**Te lezen tekst:**
▬▬▬▬▬▬
# Forums over gezondheid en welzijn > Kanker Forum >  Ik sport elke week

## Leontien

> Bijna de helft van de Nederlandse vrouwen sport niet. Toch zou tweederde zich in 2013 graag fitter en gezonder voelen.


nu.nl

In dit artikel gaat het vooral over vrouwen. Nu vraag ik me af of jij als man of vrouw elke week sport en of je daar tevreden mee bent.

Breng hier je stem uit en ligt eventueel hieronder toe!

----------


## floris

hallo , ik zelf sport 3x per week 45 minuten fitness/ bodybuilding.
puur om me lichaam een beetje op pijl te houden.
ik voel mijzelf er beter door en heb wat meer energie.
zekr sinds ik reuma heb is het erg belangrijk om te bijven sporten.

groetjes. floris.




> nu.nl
> 
> In dit artikel gaat het vooral over vrouwen. Nu vraag ik me af of jij als man of vrouw elke week sport en of je daar tevreden mee bent.
> 
> Breng hier je stem uit en ligt eventueel hieronder toe!

----------


## ishbel

Ik sport (al) 5 dagen in de week dankzij mij werk als postbezorger. Daarnaast rij ik paard, 1x per week. Het paardrijden is voor ontspanning, beweging krijg ik genoeg door mijn werk.
▬▬▬▬▬▬
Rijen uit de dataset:
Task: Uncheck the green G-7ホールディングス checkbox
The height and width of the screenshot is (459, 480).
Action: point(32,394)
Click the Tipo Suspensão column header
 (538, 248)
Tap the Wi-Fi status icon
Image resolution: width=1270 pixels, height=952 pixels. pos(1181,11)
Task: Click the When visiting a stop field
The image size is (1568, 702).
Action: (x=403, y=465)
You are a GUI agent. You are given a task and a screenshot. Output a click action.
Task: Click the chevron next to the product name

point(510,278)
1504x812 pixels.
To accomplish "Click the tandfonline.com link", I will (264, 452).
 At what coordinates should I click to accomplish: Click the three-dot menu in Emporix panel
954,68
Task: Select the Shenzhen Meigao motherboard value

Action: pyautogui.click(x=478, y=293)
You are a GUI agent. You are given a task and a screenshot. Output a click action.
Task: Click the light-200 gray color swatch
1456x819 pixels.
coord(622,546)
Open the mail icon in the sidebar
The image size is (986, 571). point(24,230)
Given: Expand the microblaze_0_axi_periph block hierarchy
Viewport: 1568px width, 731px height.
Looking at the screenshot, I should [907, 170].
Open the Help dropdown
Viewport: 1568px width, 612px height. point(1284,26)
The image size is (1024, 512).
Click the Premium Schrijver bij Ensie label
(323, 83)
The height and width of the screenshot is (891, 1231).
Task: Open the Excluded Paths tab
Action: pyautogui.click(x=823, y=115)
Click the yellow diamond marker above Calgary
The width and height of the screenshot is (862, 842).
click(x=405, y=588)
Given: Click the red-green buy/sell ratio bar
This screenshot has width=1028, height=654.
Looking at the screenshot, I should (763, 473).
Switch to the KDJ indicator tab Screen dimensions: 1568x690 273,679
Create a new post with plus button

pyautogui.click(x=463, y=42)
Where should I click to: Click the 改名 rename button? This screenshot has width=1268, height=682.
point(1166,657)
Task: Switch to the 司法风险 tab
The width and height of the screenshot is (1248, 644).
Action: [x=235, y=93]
▬▬▬▬▬▬
**Opdrachten:**
a. Kun je uit de forumdiscussie over wekelijks sporten letterlijk het stuk overschrijven dat begint met "puur om me lichaam" en doorloopt tot en met "te bijven sporten."?
b. Kun je de forumdiscussie over wekelijks sporten voortzetten vanaf het punt waar die ophoudt?

**Antwoorden:**
a.
puur om me lichaam een beetje op pijl te houden.
ik voel mijzelf er beter door en heb wat meer energie.
zekr sinds ik reuma heb is het erg belangrijk om te bijven sporten.

b.
----------


## Paul Van Ermen

Elke dag van de week doe ik s'morgens een uurtje lichaamsbeweging 
Dit zijn ademhalingsoefeningen met en zonder gewichten(zo word iedere spier van het lichaam geactiveerd)
Ook het hart en kransslagaders worden krachtig doorstroomd met zuurstof verrijkt bloed.
Dan doe ik de 5 oefeningen van FONTEIN DER JEUGD 
Verder doe ik regelmatig aan wandelen,lopen en fietsen 
Ik ben een man en bijna 70 jaar.

----------


## gerdalimpens

Ik heb net een long operatie ondergaan, kanker nog wel, ondanks nooit gerookt te hebben, dagelijks te fietsen, wekelijks minimaal 50km te wandelen.

Door mijn goede conditie vanwege mijn gezonde leefwijze loop ik weer elke dag 1.5 uur, fiets elke dag. Mijn operatie was 4 weken geleden , er is 1/3 long verwijderd.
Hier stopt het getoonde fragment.